Transcurridos varios meses de la declaración del estado de pandemia por el nuevo coronavirus SARS-CoV-2 (COVID-19), la «nueva normalidad» surgida de esta situación ha obligado al conjunto de la sociedad a adoptar medidas preventivas en el transcurso de su actividad diaria. Un claro ejemplo son las acciones de desinfección y los protocolos de distanciamiento social (como la regulación de aforo; horarios…).
Toda esta nueva cotidianeidad ha tenido su repercusión en el ámbito económico. Negocios y establecimientos de todo tipo han debido adaptarse a los nuevos criterios sanitarios. De este modo, no sólo se han separado zonas de consumo o se han multiplicado los turnos de limpieza, sino que se ha empezado a controlar el acceso en muchos edificios y locales (áreas cerradas).
El motivo de este control no es otro que garantizar que la entrada de una persona en un determinado lugar; ya sea un aeropuerto, un comercio o la sede de una empresa, se haga en unas condiciones de salud pública adecuadas. Unas condiciones que van, desde intentar controlar que una persona no presente síntomas de padecer Covid-19 (toma de temperatura), a tener una vía de contacto con los asistentes a un lugar en caso de que se registre un brote en un determinado período.
REGISTRO DE DATOS PERSONALES DE CLIENTES
Según establece el artículo 30 del Reglamento (UE) 2016/679 del Parlamento Europeo y del Consejo, de 27 de abril de 2016 (“RGPD”), las empresas que lleven a cabo una actividad que entrañe un riesgo para derechos y libertades de los interesados deben contar con un registro de actividades de tratamiento.

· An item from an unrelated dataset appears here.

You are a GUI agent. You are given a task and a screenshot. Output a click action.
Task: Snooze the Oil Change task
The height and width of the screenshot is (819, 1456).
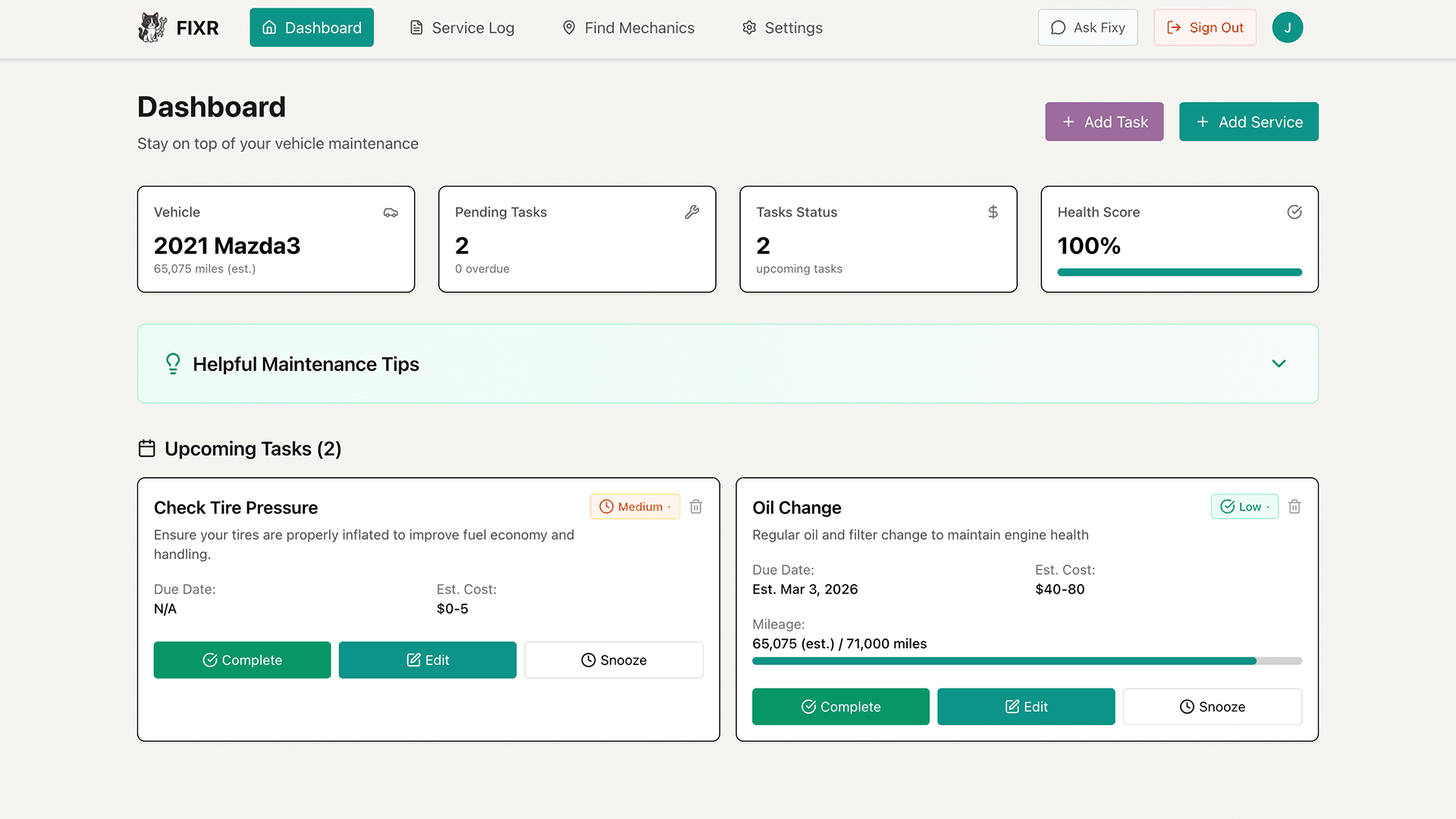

La Agencia Española de Protección de Datos («AEPD») considera que el registro de datos personales de clientes por prevención de Covid-19, aunque aluda a la salud pública, no implica que tengan la consideración de datos de “categoría especial” (aunque siguen siendo personales). No obstante, habrá que atender al caso concreto. Véase el artículo que publicamos en relación a la toma de temperatura, según sean comercios o centros de trabajo.
Por tanto, los negocios que traten datos personales en el desempeño de su actividad deben estar al día en las exigencias legales en materia de protección de datos. Y deben tener los datos de sus clientes debidamente recogidos y protegidos. Pero, en el caso de un «registro de clientes» que incluya datos relativos a la Covid-19, no existe habilitación legal general al respecto, por lo que serán los propios clientes los que deban dar su consentimiento a la recogida de sus datos.
QUÉ DATOS RECOGER Y CÓMO TRATARLOS
Las Administraciones públicas; en concreto, las autonómicas, han tratado de regular el registro de pasajeros y de acceso a determinados locales.
Por ejemplo, el registro de viajeros establecido por la Consellería de Sanidade de la Xunta de Galicia de zonas con alta incidencia epidemiológica por Covid-19. O la Orden 920/2020, de 28 de julio, de la Consejería de Sanidad de la Comunidad de Madrid, que establece la obligación de llevar un registro de clientes para locales de ocio, tales como salones de banquetes, discotecas y establecimientos de ocio nocturno.
De hecho, en la Orden de la Comunidad de Madrid, la idea era solicitar, en la entrada de dichos establecimientos, el nombre, apellidos y DNI, además de otros datos de contacto. No obstante, la AEPD considera que la exigencia de estos datos es excesiva y desproporcionada, y que es suficiente con un número de teléfono y la hora de concurrencia de esa persona al local.
La recogida de estos datos debe ser para generar una base que sólo podrá utilizarse para la lucha contra el virus, y no con ninguna otra finalidad. En todo caso, los datos recogidos por un establecimiento podrán ser cedidos a la Administración sanitaria con base al interés público, pero atendiendo al principio de minimización y seguridad de los datos (y a lo que dicte cada autonomía, en su caso).
*******************************************
Legislación vigente:
– RGPD [Reglamento (UE) 2016/679 del Parlamento Europeo y del Consejo, de 27 de abril de 2016, relativo a la protección de las personas físicas en lo que respecta al tratamiento de datos personales y a la libre circulación de estos datos y por el que se deroga la Directiva 95/46/CE (Reglamento general de protección de datos)].
– LOPDGDD (Ley Orgánica 3/2018, de 5 de diciembre, de Protección de Datos Personales y Garantía de los Derechos Digitales).